Problem details: Rewrite the listing lines from the line containing "The width and height of the screenshot is (875, 1000)." through the line containing "pyautogui.click(x=540, y=17)", inclusive, and give only those lines. Replace "Minimize" with "Close" and leave everything else unchanged.
+--
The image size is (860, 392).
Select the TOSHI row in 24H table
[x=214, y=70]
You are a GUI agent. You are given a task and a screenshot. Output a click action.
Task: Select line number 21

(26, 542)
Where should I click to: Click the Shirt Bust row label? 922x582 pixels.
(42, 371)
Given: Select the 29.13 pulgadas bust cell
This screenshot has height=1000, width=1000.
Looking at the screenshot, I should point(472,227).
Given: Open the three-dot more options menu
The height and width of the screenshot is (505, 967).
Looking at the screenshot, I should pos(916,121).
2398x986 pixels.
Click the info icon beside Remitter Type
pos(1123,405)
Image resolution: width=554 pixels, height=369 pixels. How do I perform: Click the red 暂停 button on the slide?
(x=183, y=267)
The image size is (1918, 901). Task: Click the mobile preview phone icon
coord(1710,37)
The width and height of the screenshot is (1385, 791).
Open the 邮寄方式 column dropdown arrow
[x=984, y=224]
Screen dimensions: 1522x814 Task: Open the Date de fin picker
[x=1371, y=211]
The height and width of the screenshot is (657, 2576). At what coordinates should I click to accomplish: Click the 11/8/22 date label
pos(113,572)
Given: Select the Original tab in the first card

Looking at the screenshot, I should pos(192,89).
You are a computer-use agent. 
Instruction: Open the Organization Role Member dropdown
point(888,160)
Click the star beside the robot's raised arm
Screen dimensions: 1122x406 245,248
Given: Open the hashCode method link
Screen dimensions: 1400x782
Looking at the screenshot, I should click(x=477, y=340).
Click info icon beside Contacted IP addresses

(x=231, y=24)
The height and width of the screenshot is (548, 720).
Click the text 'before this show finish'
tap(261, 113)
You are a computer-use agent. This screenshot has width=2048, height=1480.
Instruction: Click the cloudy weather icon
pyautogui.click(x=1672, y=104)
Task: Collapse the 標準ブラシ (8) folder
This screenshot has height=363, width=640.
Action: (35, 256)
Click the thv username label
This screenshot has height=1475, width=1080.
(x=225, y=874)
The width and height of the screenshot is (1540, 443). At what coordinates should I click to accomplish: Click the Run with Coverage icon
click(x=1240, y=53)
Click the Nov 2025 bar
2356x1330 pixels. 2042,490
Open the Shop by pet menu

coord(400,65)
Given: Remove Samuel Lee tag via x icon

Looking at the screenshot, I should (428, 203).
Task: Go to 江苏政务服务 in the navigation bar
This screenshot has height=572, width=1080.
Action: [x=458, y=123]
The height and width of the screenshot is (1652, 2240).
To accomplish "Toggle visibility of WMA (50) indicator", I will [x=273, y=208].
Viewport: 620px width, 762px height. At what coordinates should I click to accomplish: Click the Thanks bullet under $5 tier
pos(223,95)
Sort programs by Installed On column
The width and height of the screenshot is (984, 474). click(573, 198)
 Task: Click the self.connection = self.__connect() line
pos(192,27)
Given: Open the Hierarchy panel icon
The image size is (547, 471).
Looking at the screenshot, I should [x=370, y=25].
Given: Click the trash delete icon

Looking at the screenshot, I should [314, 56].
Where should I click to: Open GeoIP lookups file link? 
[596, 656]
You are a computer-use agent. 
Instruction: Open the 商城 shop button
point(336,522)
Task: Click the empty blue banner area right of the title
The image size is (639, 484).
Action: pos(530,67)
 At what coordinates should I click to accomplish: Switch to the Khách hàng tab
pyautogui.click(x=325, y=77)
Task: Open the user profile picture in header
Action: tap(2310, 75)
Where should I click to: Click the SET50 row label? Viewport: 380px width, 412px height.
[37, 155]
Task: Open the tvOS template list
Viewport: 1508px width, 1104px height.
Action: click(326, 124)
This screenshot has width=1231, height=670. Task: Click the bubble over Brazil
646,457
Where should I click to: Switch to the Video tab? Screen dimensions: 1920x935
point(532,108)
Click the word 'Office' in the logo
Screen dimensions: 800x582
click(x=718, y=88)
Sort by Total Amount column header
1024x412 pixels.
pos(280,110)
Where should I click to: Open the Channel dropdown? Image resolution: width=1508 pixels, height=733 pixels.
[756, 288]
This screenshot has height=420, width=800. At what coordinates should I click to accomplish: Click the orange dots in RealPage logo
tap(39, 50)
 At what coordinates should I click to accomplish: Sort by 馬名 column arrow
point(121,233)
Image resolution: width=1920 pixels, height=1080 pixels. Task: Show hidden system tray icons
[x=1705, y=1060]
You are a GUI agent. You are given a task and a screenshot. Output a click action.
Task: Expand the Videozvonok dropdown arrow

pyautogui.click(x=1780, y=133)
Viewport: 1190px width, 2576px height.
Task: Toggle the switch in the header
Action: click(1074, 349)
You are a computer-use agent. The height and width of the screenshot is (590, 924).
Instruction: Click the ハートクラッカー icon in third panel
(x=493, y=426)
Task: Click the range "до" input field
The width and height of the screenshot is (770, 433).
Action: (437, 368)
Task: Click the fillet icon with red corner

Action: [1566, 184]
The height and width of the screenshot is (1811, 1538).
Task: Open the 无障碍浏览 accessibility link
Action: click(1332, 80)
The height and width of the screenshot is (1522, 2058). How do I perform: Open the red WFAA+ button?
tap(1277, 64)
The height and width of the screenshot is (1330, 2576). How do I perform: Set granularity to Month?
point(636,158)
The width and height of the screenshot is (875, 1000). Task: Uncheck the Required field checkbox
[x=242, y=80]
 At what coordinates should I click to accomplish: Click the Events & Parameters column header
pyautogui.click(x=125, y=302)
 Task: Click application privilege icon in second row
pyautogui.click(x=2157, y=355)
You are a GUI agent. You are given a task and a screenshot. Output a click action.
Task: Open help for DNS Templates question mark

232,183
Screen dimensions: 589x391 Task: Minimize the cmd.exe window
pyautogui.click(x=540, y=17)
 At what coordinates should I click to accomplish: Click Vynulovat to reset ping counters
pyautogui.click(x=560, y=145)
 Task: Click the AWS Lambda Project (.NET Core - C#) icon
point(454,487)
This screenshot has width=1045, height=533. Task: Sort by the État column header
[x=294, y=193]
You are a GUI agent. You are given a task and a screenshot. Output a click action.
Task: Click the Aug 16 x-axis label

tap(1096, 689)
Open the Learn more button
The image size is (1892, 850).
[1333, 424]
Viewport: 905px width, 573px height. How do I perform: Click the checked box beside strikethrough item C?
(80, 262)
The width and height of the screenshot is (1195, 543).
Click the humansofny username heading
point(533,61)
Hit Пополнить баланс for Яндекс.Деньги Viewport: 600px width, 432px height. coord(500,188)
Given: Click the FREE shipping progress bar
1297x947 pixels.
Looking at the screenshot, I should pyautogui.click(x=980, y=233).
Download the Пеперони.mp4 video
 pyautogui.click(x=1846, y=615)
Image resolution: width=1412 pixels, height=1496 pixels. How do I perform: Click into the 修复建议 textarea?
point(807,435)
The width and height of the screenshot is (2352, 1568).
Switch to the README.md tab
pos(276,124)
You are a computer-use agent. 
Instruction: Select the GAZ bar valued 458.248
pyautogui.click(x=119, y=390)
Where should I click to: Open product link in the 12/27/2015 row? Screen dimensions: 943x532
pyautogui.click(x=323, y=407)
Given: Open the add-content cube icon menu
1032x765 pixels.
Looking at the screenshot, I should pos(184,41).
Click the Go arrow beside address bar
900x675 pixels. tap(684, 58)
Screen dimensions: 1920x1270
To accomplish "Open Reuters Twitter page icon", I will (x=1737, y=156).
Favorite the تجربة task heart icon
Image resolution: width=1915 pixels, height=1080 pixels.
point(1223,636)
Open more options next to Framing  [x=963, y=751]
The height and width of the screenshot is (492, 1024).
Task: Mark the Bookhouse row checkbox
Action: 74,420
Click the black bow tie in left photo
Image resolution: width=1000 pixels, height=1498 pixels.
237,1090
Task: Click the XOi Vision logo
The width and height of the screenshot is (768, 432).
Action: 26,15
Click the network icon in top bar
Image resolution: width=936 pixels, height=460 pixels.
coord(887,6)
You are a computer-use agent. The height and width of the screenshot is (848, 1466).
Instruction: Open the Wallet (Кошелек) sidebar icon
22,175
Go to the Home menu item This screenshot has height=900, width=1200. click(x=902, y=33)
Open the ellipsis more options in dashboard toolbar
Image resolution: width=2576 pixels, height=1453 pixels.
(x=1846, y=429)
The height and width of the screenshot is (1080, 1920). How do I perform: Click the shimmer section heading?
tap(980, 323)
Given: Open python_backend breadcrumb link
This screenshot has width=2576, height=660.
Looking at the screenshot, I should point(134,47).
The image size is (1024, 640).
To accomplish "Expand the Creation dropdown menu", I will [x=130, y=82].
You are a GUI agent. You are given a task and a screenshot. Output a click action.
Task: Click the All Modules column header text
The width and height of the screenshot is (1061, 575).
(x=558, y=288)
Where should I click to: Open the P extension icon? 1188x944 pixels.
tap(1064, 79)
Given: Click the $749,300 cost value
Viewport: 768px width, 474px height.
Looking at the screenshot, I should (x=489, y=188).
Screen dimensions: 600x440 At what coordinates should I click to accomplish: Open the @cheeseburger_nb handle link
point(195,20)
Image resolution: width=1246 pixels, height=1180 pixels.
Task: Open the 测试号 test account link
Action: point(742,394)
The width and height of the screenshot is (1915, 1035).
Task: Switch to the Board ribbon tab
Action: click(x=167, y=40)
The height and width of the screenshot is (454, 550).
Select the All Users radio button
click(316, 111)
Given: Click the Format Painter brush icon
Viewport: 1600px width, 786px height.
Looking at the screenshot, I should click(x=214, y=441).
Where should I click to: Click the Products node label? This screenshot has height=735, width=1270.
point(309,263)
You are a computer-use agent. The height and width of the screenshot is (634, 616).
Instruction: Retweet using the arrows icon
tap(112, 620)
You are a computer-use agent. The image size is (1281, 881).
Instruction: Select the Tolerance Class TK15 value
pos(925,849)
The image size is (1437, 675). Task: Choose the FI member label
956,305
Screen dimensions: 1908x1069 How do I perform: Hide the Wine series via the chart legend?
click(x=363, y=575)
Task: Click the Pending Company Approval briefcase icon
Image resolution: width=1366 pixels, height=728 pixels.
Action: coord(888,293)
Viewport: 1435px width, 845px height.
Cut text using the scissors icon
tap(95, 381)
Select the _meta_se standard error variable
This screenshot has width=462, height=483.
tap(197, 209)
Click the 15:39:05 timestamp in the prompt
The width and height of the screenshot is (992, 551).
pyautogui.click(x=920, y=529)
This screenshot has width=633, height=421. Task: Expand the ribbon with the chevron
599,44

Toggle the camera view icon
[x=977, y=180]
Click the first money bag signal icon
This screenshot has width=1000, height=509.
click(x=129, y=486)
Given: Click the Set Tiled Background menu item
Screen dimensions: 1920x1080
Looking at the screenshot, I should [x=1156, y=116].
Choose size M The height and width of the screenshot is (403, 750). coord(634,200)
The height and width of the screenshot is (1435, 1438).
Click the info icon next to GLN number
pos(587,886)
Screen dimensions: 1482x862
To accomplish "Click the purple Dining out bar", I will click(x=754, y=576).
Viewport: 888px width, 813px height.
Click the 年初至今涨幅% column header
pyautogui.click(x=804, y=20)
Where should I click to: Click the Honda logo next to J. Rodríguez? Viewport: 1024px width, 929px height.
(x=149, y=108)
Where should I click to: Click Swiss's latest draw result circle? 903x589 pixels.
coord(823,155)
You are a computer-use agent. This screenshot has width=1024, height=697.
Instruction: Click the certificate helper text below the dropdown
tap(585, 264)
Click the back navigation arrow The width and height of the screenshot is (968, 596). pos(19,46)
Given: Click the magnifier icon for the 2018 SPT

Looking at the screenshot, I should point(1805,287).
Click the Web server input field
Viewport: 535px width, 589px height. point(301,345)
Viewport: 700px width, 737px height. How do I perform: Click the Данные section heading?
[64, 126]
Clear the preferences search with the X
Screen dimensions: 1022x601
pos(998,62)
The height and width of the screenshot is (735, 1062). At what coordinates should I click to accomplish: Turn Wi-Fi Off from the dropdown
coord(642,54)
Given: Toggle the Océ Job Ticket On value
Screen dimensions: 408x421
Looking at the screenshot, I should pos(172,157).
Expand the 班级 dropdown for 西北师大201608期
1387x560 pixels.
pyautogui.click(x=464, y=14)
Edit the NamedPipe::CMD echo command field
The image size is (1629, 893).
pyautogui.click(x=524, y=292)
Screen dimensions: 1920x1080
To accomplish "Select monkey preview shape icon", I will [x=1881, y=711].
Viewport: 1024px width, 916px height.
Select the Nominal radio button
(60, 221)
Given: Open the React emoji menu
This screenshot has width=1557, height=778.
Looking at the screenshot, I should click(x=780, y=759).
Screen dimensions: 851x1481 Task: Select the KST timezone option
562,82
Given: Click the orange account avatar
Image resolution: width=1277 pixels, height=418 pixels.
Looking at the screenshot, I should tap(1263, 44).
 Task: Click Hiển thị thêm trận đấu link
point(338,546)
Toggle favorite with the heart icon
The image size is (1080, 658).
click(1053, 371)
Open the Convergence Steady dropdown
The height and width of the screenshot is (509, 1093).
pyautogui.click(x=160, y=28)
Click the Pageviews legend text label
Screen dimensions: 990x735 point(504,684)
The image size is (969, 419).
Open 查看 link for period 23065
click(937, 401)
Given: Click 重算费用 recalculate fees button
+--
Reply:
The width and height of the screenshot is (875, 1000). Task: Uncheck the Required field checkbox
[x=242, y=80]
 At what coordinates should I click to accomplish: Click the Events & Parameters column header
pyautogui.click(x=125, y=302)
 Task: Click application privilege icon in second row
pyautogui.click(x=2157, y=355)
You are a GUI agent. You are given a task and a screenshot. Output a click action.
Task: Open help for DNS Templates question mark

232,183
Screen dimensions: 589x391 Task: Close the cmd.exe window
pyautogui.click(x=540, y=17)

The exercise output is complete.